• SHORT TASK
Update everything in the material from the line containing "You are a GUI" down to the line containing "will pyautogui.click(x=1261, y=211).", replacing "screenshot" with "screen capture" and leaving all else unchanged.

• DATA SUPPLIED
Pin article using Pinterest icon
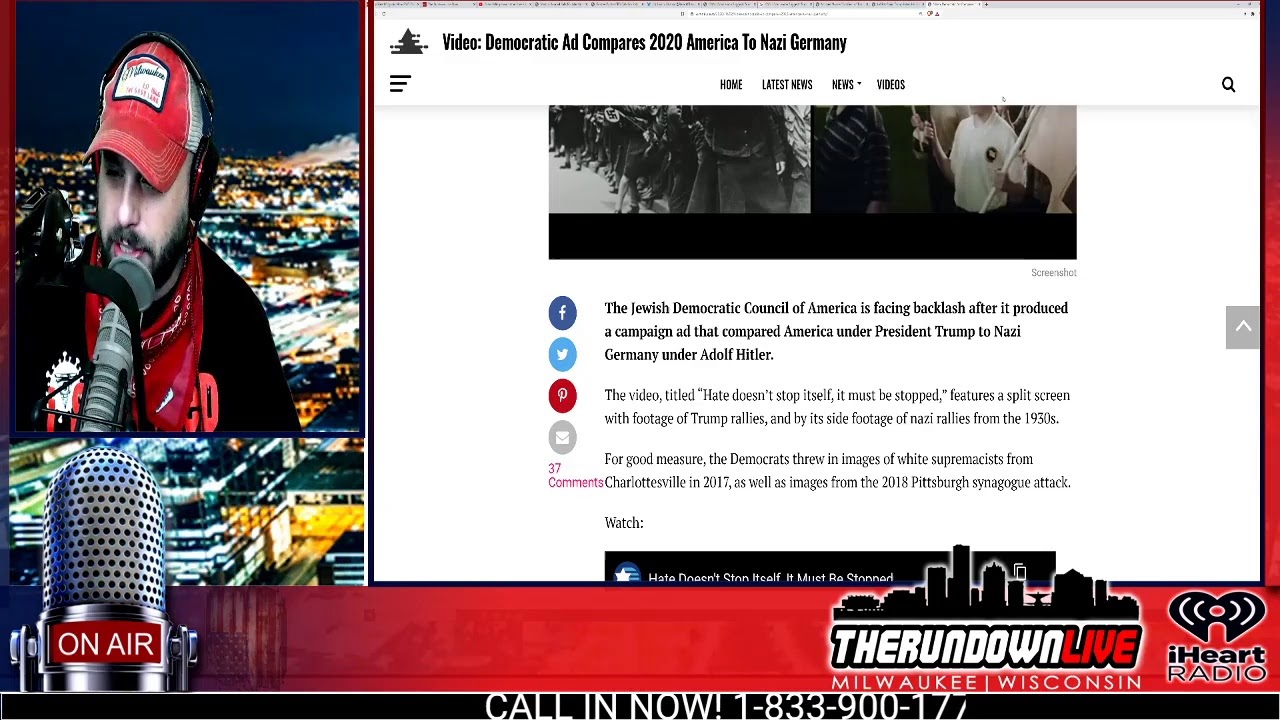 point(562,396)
* * *
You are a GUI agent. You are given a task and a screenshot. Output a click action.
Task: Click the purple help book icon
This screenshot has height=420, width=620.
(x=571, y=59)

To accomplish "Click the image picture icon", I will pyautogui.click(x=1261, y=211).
...
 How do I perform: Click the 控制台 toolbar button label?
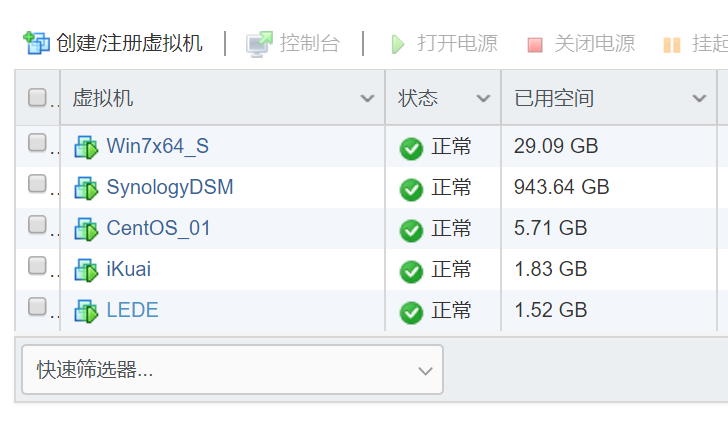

• THE COMPLETED TASK
You are a GUI agent. You are given a task and a screen capture. Output a click action.
Task: Click the purple help book icon
This screen capture has height=420, width=620.
(x=571, y=59)

To accomplish "Click the image picture icon", I will pyautogui.click(x=1261, y=211).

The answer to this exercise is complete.